GET /api/v1/activity
List activity records with filtering and pagination.
Query Parameters:
| Parameter | Type | Description |
|---|---|---|
type | string | Filter by type: tool_call, policy_decision, quarantine_change, server_change |
server | string | Filter by server name |
tool | string | Filter by tool name |
session_id | string | Filter by MCP session ID |
status | string | Filter by status: success, error, blocked |
start_time | string | Filter after this time (RFC3339) |
end_time | string | Filter before this time (RFC3339) |
limit | integer | Max records (1-100, default: 50) |
offset | integer | Pagination offset (default: 0) |
Response:
{
"success": true,
"data": {
"activities": [
{
"id": "01JFXYZ123ABC",
"type": "tool_call",
"server_name": "github-server",
"tool_name": "create_issue",
"status": "success",
"duration_ms": 245,
"timestamp": "2025-01-15T10:30:00Z"
}
],
"total": 150,
"limit": 50,
"offset": 0
}
}
GET /api/v1/activity/{id}
Get full activity record details including request arguments and response data.
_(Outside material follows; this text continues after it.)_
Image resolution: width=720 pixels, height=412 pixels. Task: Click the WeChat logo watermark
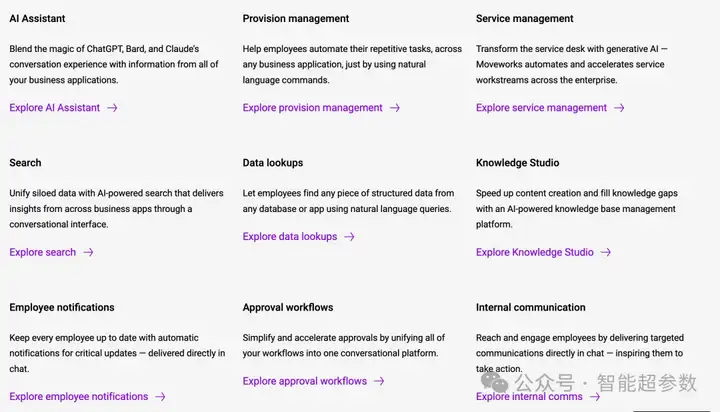click(x=494, y=382)
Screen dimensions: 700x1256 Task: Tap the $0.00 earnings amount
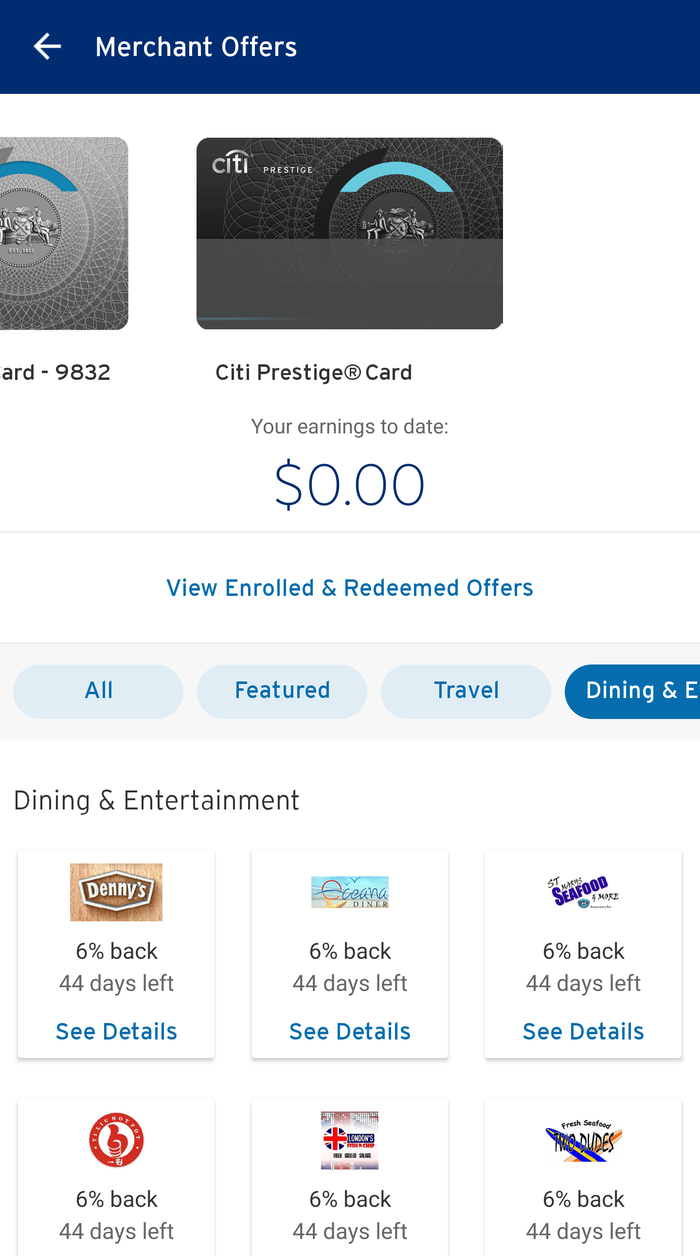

GET /api/v1/activity/export
Export activity records for compliance and auditing.
Query Parameters:
| Parameter | Type | Description |
|---|---|---|
format | string | Export format: json (JSON Lines) or csv |
| (filters) | Same filters as list endpoint |
Example:
# Export as JSON Lines
curl -H "X-API-Key: $KEY" "http://127.0.0.1:8080/api/v1/activity/export?format=json"
# Export as CSV
curl -H "X-API-Key: $KEY" "http://127.0.0.1:8080/api/v1/activity/export?format=csv"
Bulk Operations
POST /api/v1/servers/enable_all
Enable all servers.
POST /api/v1/servers/disable_all
Disable all servers.
POST /api/v1/servers/restart_all
Restart all servers.
POST /api/v1/servers/reconnect
Reconnect all servers.
OpenAPI Specification
The complete OpenAPI 3.1 specification is available at:
/swagger/- Interactive Swagger UI/swagger/swagger.yaml- Raw specification
See oas/swagger.yaml in the repository for the complete API reference.